Some of you might want to be able to manage Ceph cluster from KVM nodes as well (beside being able to manage it from Ceph nodes) and to be able to interact with RBD images with via “rbd” or “qemu-img“ tools – in this case we need this “rbd” tool installed on KVM nodes (part of “ceph-common” package, already installed in previous step), then we need ceph.conf locally on KVM nodes in order for the “rbd” tool to know how to connect to cluster, which MONs to target, etc. and finally we need the admin authentication key – this is the file “ceph.client.admin.keyring” which was created on our Ceph admin node when we created our cluster initially (in folder /root/CEPH-CLUSTER, as mentioned in Part 1 of this article series).

Additionally, if we want to use qemu-img tool to examine RBD images, we can either have qemu-img installed on the Ceph cluster nodes or we have to provide the above mentioned ceph.conf and admin keys in their default location (/etc/ceph/) on the KVM nodes, where librbd (client) will pick them up automatically, so we don’t need to specify MON IP/URL and admin key on the command line.
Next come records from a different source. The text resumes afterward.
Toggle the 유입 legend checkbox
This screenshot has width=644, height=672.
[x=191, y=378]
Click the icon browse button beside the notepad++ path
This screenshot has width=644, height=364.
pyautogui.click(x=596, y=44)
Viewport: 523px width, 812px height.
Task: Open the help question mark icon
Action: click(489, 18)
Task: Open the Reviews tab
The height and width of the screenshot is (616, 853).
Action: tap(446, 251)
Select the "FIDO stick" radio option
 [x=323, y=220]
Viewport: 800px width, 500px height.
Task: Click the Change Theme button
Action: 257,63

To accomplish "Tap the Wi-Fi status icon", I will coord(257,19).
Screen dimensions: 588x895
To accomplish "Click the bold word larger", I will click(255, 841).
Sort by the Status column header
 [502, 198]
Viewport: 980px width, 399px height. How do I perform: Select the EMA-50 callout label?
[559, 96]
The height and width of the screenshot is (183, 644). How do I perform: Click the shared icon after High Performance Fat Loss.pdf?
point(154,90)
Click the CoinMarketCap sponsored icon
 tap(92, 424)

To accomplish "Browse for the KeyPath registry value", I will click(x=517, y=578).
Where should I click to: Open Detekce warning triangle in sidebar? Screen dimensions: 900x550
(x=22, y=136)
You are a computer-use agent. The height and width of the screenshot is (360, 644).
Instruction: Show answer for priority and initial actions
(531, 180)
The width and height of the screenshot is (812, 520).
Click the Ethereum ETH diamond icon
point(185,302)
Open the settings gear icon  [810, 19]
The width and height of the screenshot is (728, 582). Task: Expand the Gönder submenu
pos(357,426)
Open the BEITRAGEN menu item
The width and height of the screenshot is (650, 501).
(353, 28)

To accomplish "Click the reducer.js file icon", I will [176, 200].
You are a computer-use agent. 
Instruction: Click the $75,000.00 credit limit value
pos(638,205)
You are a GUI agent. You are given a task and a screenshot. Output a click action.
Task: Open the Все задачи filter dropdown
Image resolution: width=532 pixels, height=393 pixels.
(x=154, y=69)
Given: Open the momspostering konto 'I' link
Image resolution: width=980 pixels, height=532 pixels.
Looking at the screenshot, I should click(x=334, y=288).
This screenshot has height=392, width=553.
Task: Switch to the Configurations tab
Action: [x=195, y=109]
If you don’t want to be able to manage your Ceph cluster from KVM nodes, simply don’t copy over the “ceph.client.admin.keyring” file to KVM nodes. The ceph.conf file is still a must due to RBD caching as explained later. I have decided to make my KVM nodes happy by providing them with ceph.conf and admin keys, as below:

ceph-deploy admin kvm1 kvm2

The command above will effectively just copy ceph.conf and ceph.client.admin.keyring files to /etc/ceph/ folder on KVM nodes. Actually, you can still operate RBD images and manage your cluster from KVM nodes even if you don’t have ceph.conf and admin key present locally – you can always pass required parameters on the command line to “rbd” or “qemu-img” tools, as shown later.

RBD caching

After we have pushed the ceph.conf file to KVM nodes, librbd will read it for any configuration directives under the “[client]” section of that file (beside the other sections), but that section is missing at this moment!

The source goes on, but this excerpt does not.